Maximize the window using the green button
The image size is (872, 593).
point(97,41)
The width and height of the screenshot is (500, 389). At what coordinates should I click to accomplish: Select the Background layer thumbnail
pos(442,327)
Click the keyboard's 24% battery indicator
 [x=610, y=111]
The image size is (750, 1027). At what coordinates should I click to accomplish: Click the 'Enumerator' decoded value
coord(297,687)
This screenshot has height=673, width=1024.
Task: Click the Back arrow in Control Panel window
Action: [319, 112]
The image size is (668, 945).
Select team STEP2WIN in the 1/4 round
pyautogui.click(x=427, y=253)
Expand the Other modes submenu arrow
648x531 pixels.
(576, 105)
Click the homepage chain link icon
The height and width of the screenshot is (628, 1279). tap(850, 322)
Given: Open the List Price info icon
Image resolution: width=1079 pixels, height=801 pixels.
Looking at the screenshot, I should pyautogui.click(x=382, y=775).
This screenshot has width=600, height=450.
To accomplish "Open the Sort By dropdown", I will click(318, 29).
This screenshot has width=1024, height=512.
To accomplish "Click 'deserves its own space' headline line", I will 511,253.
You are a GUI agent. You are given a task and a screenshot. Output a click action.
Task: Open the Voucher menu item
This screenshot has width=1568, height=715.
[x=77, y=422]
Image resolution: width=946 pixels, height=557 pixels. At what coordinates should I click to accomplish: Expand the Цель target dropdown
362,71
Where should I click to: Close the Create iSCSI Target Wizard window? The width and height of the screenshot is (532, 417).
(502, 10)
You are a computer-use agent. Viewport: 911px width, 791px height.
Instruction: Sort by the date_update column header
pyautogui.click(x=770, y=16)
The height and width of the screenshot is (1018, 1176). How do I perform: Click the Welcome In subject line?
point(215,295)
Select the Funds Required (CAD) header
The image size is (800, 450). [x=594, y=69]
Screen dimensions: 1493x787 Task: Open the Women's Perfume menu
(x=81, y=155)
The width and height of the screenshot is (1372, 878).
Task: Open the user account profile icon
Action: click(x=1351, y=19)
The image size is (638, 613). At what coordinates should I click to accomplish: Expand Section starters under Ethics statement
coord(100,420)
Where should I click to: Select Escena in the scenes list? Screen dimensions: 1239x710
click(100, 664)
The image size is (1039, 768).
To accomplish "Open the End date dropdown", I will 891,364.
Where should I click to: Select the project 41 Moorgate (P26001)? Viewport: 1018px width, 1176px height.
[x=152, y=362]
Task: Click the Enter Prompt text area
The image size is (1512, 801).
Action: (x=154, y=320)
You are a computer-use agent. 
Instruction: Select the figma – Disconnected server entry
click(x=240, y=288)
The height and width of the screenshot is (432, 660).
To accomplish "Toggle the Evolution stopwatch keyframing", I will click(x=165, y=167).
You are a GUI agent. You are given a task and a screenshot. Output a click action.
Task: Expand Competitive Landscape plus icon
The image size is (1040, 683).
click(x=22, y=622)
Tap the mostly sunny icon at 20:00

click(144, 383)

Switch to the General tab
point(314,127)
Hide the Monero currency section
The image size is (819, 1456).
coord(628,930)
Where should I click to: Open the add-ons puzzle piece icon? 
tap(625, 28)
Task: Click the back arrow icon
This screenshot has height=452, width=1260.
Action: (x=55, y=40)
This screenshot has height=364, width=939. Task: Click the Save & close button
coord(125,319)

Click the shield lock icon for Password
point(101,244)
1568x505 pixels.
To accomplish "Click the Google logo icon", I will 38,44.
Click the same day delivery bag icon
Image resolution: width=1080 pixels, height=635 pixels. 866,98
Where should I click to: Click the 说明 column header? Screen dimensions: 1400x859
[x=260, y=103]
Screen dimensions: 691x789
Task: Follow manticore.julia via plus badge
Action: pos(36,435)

• Work to be completed: Give back the whole listing. Match it exactly.

• Reply:
Maximize the window using the green button
The image size is (872, 593).
point(97,41)
The width and height of the screenshot is (500, 389). At what coordinates should I click to accomplish: Select the Background layer thumbnail
pos(442,327)
Click the keyboard's 24% battery indicator
 [x=610, y=111]
The image size is (750, 1027). At what coordinates should I click to accomplish: Click the 'Enumerator' decoded value
coord(297,687)
This screenshot has height=673, width=1024.
Task: Click the Back arrow in Control Panel window
Action: [319, 112]
The image size is (668, 945).
Select team STEP2WIN in the 1/4 round
pyautogui.click(x=427, y=253)
Expand the Other modes submenu arrow
648x531 pixels.
(576, 105)
Click the homepage chain link icon
The height and width of the screenshot is (628, 1279). tap(850, 322)
Given: Open the List Price info icon
Image resolution: width=1079 pixels, height=801 pixels.
Looking at the screenshot, I should pyautogui.click(x=382, y=775).
This screenshot has width=600, height=450.
To accomplish "Open the Sort By dropdown", I will click(318, 29).
This screenshot has width=1024, height=512.
To accomplish "Click 'deserves its own space' headline line", I will 511,253.
You are a GUI agent. You are given a task and a screenshot. Output a click action.
Task: Open the Voucher menu item
This screenshot has width=1568, height=715.
[x=77, y=422]
Image resolution: width=946 pixels, height=557 pixels. At what coordinates should I click to accomplish: Expand the Цель target dropdown
362,71
Where should I click to: Close the Create iSCSI Target Wizard window? The width and height of the screenshot is (532, 417).
(502, 10)
You are a computer-use agent. Viewport: 911px width, 791px height.
Instruction: Sort by the date_update column header
pyautogui.click(x=770, y=16)
The height and width of the screenshot is (1018, 1176). How do I perform: Click the Welcome In subject line?
point(215,295)
Select the Funds Required (CAD) header
The image size is (800, 450). [x=594, y=69]
Screen dimensions: 1493x787 Task: Open the Women's Perfume menu
(x=81, y=155)
The width and height of the screenshot is (1372, 878).
Task: Open the user account profile icon
Action: click(x=1351, y=19)
The image size is (638, 613). At what coordinates should I click to accomplish: Expand Section starters under Ethics statement
coord(100,420)
Where should I click to: Select Escena in the scenes list? Screen dimensions: 1239x710
click(100, 664)
The image size is (1039, 768).
To accomplish "Open the End date dropdown", I will 891,364.
Where should I click to: Select the project 41 Moorgate (P26001)? Viewport: 1018px width, 1176px height.
[x=152, y=362]
Task: Click the Enter Prompt text area
The image size is (1512, 801).
Action: (x=154, y=320)
You are a computer-use agent. 
Instruction: Select the figma – Disconnected server entry
click(x=240, y=288)
The height and width of the screenshot is (432, 660).
To accomplish "Toggle the Evolution stopwatch keyframing", I will click(x=165, y=167).
You are a GUI agent. You are given a task and a screenshot. Output a click action.
Task: Expand Competitive Landscape plus icon
The image size is (1040, 683).
click(x=22, y=622)
Tap the mostly sunny icon at 20:00

click(144, 383)

Switch to the General tab
point(314,127)
Hide the Monero currency section
The image size is (819, 1456).
coord(628,930)
Where should I click to: Open the add-ons puzzle piece icon? 
tap(625, 28)
Task: Click the back arrow icon
This screenshot has height=452, width=1260.
Action: (x=55, y=40)
This screenshot has height=364, width=939. Task: Click the Save & close button
coord(125,319)

Click the shield lock icon for Password
point(101,244)
1568x505 pixels.
To accomplish "Click the Google logo icon", I will 38,44.
Click the same day delivery bag icon
Image resolution: width=1080 pixels, height=635 pixels. 866,98
Where should I click to: Click the 说明 column header? Screen dimensions: 1400x859
[x=260, y=103]
Screen dimensions: 691x789
Task: Follow manticore.julia via plus badge
Action: pos(36,435)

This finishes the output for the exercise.